Imaginary Tys: “You´re doin fine”.

And off we went again, this final plod really was the killer. Everyone on the way up here looked absolutely knackered! My slow plod kept my breath and kept me moving. The best part of this hike was the weather. It was slightly overcast so no blazing sun to meltdown even more energy. The top looked so close but felt so faraway. And as we approached, Fredy skipped past us, picking up Eug’s camera so that we could have a picture of reaching the summit.

The top. What a result! “You’ve made good progress. Superb!”. We had a good rest there, like most other hikers! It was at this point that Eug admitted to Fredy that he had got up here with a broken toe. We don´t think that he quite believed him.

A whole pack of Tesco’s gummy mix later, I was feeling rested amd slightly sick from eating too many sweets!
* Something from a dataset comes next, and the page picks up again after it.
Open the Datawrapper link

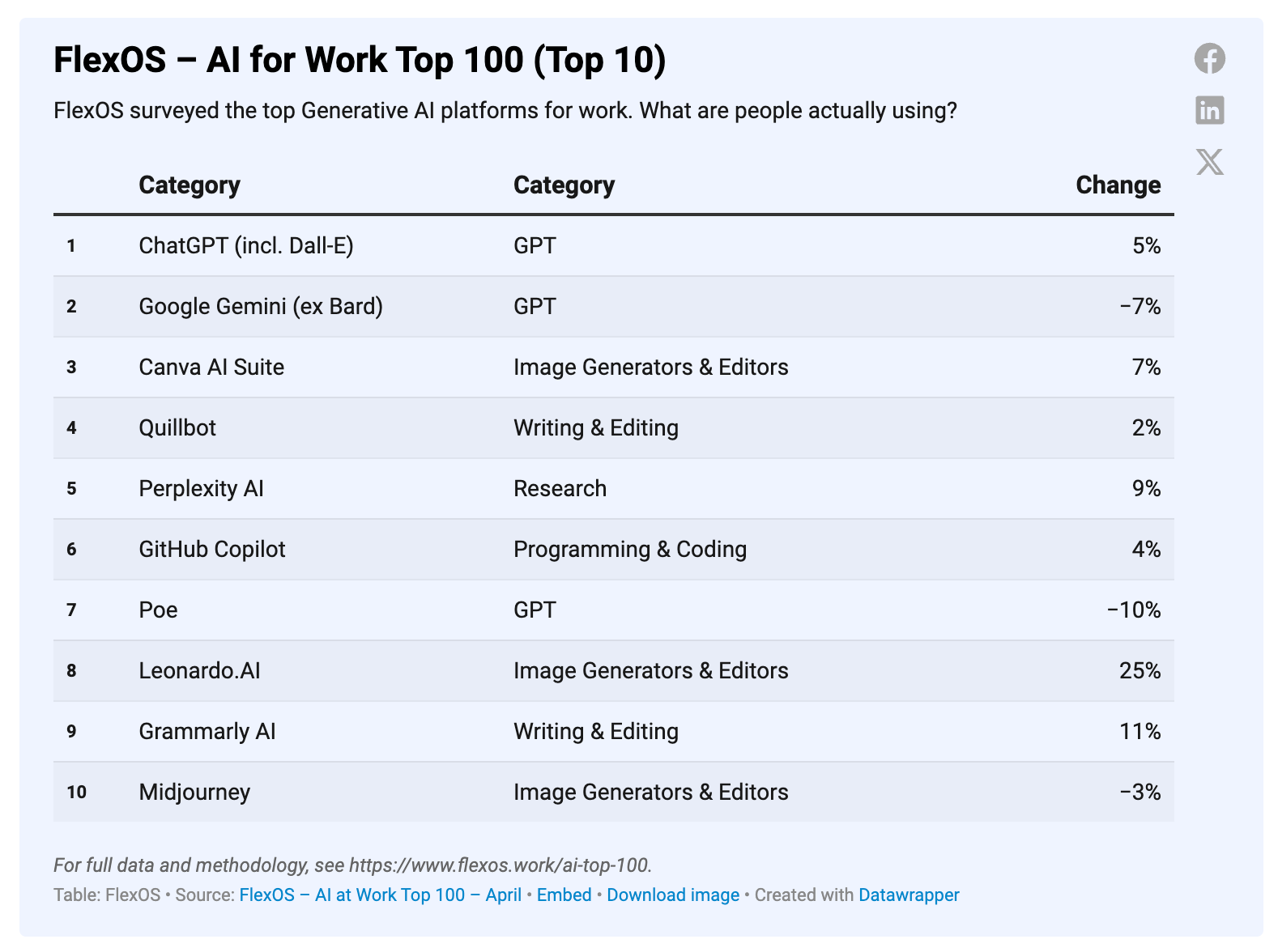tap(908, 895)
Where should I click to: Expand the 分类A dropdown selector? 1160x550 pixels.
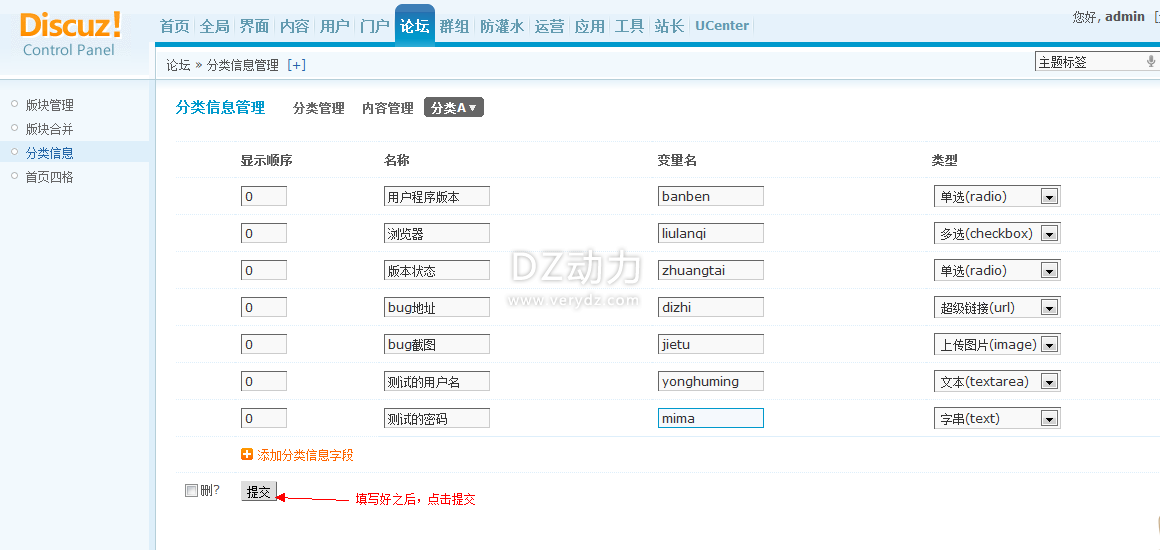coord(454,108)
Over the top it was down, down, down on steps reminiscent of that damned Watkins path on Snowdon again. But with the aid of those wonderful walking poles, we fair licked it down the path. And the knees didn’t feel too bad. “Good progress indeed, eh, Rich??”.
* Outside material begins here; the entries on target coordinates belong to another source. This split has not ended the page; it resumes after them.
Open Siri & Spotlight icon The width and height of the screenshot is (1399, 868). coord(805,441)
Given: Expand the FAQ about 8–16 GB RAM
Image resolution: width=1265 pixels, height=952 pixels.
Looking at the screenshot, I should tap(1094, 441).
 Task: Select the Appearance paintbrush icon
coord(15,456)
And by around 2pm we were at the campsite. This time a concentrated arrangement of tents from all tour companies, with a noisy stream running though the middle.

Julio had prepared another sumptuous feast for lunch and we even had a glass of wine! Wonderful! And then another treat – a couple of hours kip in the tent for the afternoon before dinner. We got out our alpaca blanket for a special treat – lovely and warm.

So the most difficult part of the hike was over and done with. Apparently. We decided with Fredy to get up extra early in the morning to be ahead of the crowds. Because our tent was just out of sight of the dining tent, our porters had taken it in turns to ‘camp’ outside our doorway to guard our gear, which was not only very admirable but bloody cold too at just under 12,000 feet! The campsite was a bit noisy that night – even over the noise of the stream, which was a bit annoying but we got a bit of kip in anyway.